The New Mexico Technology Council gave a hearty shout out to all women to “Be Bold, Be Brave and Be You” during its 13th annual “Women in Technology” awards on June 10.

The annual event, which this year honored seven women for their achievements, aims to encourage all women, especially younger ones, to pursue careers in the fields of science, technology, engineering and math, said Tech Council Executive Director Deborah Breitfeld.

“This year’s theme – ‘Be Bold, Be Brave, Be You’ – was inspired by the incredible accomplishments and contributions of today’s honorees,” Breitfeld told participants during the online ceremony. “These women have all been bold and brave in their respective fields and have created opportunities for others through their work as managers, mentors and STEM advocates. By highlighting their work, we hope to encourage all women to choose to be bold and brave and to aim high and refuse to be limited by outdated expectations.”

The annual celebration, which launched in 2009, has to date recognized more than 100 women in STEM fields, not only for achieving outstanding success in their careers, but for working to inspire others through volunteer efforts, community service and mentorship of other women, Breitfeld said.

The event took place online for the second year in a row due to the pandemic. The award ceremony itself was streamed live, with Albuquerque-based Heritage Audio Visual managing logistics. But Heritage pre-produced biographical videos of the honorees and their acceptance speeches.

“The Women in Technology awards elevate the careers of women,” honoree Jessica DuVerneay, a design director with Albuquerque data analytics firm RS21, told event participants in her acceptance speech. “It gives them a platform to be heard, seen, and, most importantly, to lead.”
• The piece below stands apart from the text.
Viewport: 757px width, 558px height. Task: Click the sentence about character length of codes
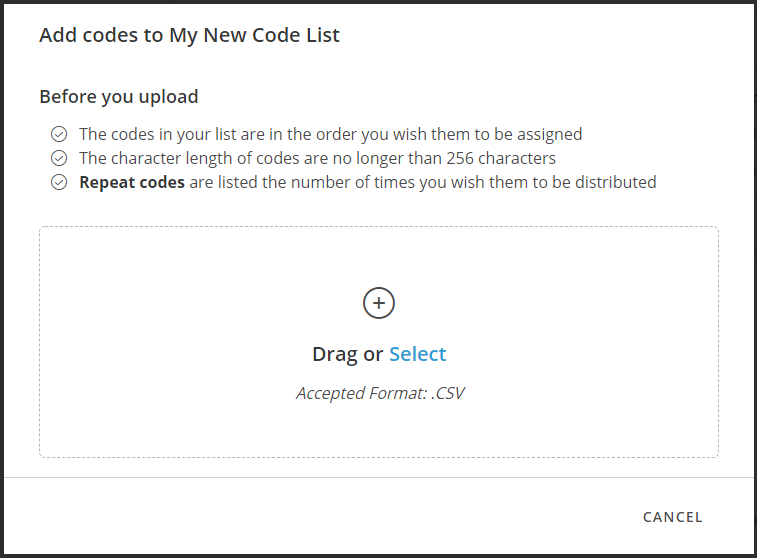(317, 158)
Pamela Koster, CEO of Santa Fe-based software-as-a-service firm Falling Colors, said women in technology have come a long way, but there’s still a long way to go.

“When I first started, I was always the only woman at the table,” Koster said in her acceptance speech. “It takes boldness to change … and the only way we’re going to get there is supporting each other, as exemplified by this award.”

Overall, opportunities for women to pursue STEM careers are growing, especially as successful women like the Technology Council’s honorees help blaze new paths forward as role models and advocates who inspire and mentor younger people, Breitfeld said.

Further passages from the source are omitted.